2) En L 4,12,3,1-14, c'est
moins le genre apocalyptique que le genre prophétique qui justifie le recours
aux "symboles mystiques" et aux "images" :
"Comme elle se
demandait pourquoi le Seigneur, cette fois et tant d'autres, l'instruisait par
une vision si matérielle, le Seigneur lui remit en mémoire ce qu'on chante, en
la fête du jour, au sujet de la porte fermée que vit d'avance en esprit le
prophète Ezéchiel, et il lui dit : 'De même qu'autrefois le mode et l'économie
de mon incarnation, de ma passion et de ma résurrection furent signifiés
d'avance aux-prophètes par les symboles mystiques et les images de la réalité (per mysticas rerum species et similitudines),
ainsi, aujourd'hui encore, les choses spirituelles et invisibles ne peuvent
être exprimées à l'entendement humain que par des figures empruntées au monde
sensible (per rerum cognitarum
similitudines). Voilà pourquoi nul ne doit mépriser ce qui lui est révélé
par le symbole de réalités matérielles (per
imaginationes rerum corporalium), mais plutôt chacun doit-il faire effort
pour mériter de percevoir et de goûter, par le truchement des images
matérielles (per corporalium rerum
similitudinem) la saveur des délices spirituelles."
Nous remarquons une nouvelle
fois, dans cette page, que l'alphabet des images doit conduire à la science du
goût. Mais le lecteur n'y parviendra que s'il s'abstient de
"mépriser" (a nullo debet vilipendi, L 4,12,3,10), et s'il s'applique
à "étudier" (studere debet,
L 4,12,3,12). Ceci est bien dans la ligne des conseils constamment rappelés par
le Héraut à quiconque veut faire
l’expérience de la divina pietas en
acte de révélation.
[1] . Cf. Pierre Doyère, « Introduction », SC 139, p.20.

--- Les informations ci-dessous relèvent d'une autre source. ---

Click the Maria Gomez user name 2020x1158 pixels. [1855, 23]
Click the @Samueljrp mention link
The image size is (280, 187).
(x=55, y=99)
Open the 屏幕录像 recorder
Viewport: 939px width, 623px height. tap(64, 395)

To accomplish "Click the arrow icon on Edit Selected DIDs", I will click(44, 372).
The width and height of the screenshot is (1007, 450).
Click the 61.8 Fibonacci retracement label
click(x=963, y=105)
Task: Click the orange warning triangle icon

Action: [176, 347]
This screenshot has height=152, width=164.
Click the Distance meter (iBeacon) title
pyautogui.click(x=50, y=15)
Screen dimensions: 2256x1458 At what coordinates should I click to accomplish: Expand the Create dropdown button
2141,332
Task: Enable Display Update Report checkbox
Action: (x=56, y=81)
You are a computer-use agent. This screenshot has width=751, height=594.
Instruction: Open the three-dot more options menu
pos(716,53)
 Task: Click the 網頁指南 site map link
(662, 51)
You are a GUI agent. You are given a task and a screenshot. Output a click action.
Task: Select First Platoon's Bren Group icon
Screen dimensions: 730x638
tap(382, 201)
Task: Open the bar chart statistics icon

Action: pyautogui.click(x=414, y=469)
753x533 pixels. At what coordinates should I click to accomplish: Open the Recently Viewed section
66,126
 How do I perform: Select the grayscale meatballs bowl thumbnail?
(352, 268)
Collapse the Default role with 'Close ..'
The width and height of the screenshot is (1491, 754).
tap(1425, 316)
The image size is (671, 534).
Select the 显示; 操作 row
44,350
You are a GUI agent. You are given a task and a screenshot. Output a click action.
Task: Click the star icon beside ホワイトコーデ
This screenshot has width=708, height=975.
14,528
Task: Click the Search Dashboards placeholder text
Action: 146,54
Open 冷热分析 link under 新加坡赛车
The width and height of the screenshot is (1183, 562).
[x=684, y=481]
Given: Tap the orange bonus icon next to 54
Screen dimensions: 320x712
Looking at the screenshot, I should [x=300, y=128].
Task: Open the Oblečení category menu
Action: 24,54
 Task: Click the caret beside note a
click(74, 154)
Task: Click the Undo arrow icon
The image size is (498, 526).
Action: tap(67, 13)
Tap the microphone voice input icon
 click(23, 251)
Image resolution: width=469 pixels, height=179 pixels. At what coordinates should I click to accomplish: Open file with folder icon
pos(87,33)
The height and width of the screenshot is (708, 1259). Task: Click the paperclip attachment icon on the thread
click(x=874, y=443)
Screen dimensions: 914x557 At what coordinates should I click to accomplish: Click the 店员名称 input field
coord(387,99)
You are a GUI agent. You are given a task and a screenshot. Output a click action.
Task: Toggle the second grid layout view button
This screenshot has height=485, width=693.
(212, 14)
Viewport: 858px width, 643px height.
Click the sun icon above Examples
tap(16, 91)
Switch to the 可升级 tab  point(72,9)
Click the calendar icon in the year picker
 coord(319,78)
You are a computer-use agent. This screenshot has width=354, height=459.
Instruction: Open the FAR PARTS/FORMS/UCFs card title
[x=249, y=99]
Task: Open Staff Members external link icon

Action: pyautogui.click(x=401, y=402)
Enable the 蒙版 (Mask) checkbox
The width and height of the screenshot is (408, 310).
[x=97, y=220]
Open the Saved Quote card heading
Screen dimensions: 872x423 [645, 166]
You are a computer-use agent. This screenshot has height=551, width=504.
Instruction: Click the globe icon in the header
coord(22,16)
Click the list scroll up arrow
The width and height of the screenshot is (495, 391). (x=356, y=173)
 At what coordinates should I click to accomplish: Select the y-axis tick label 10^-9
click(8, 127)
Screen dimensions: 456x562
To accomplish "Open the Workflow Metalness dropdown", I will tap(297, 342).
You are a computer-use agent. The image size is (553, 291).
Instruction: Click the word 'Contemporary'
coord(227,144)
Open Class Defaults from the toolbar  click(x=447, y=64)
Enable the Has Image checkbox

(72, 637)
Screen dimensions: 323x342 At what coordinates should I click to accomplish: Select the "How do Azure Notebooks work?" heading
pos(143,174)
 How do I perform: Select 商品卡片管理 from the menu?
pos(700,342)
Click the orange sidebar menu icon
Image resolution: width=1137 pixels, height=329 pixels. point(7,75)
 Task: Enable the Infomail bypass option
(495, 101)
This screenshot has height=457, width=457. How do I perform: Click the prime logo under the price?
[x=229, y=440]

[2] . Cité par J. HOURLIER et A. SCHMITT, « Introduction », SC 127, P.21.
[3] . Maria-Teresa PORCILE, « Sainte Gertrude et la liturgie », Liturgie CFC, 1990/4, pp.220-255.
[4]. Cyprien VAGAGGINI, Initiation théologique à la liturgie, T 2, Biblica, Bruges-Paris 1963, p.209.
[6] . Erving GOFFMAN est un sociologue américain qui a étudié minutieusement les interactions de la vie quotidienne. Il montre comment chacun cherche à « sauver sa face », et comment les sociétés ont mis en place des « rites d’interaction » permettant de sauver sa face. L’expérience prouve qu’il est toujours dangereux de sauver sa face aux dépens de celle des autres. Seul moyen de réussir : sauver sa face en sauvant celle des autres. Cf. La mise en scène de la vie quotidienne, T 1, La présentation de soi, et T 2, Les relations en public, Paris, Minuit, 1973. Les rites d’interaction, Paris, Minuit, 1974.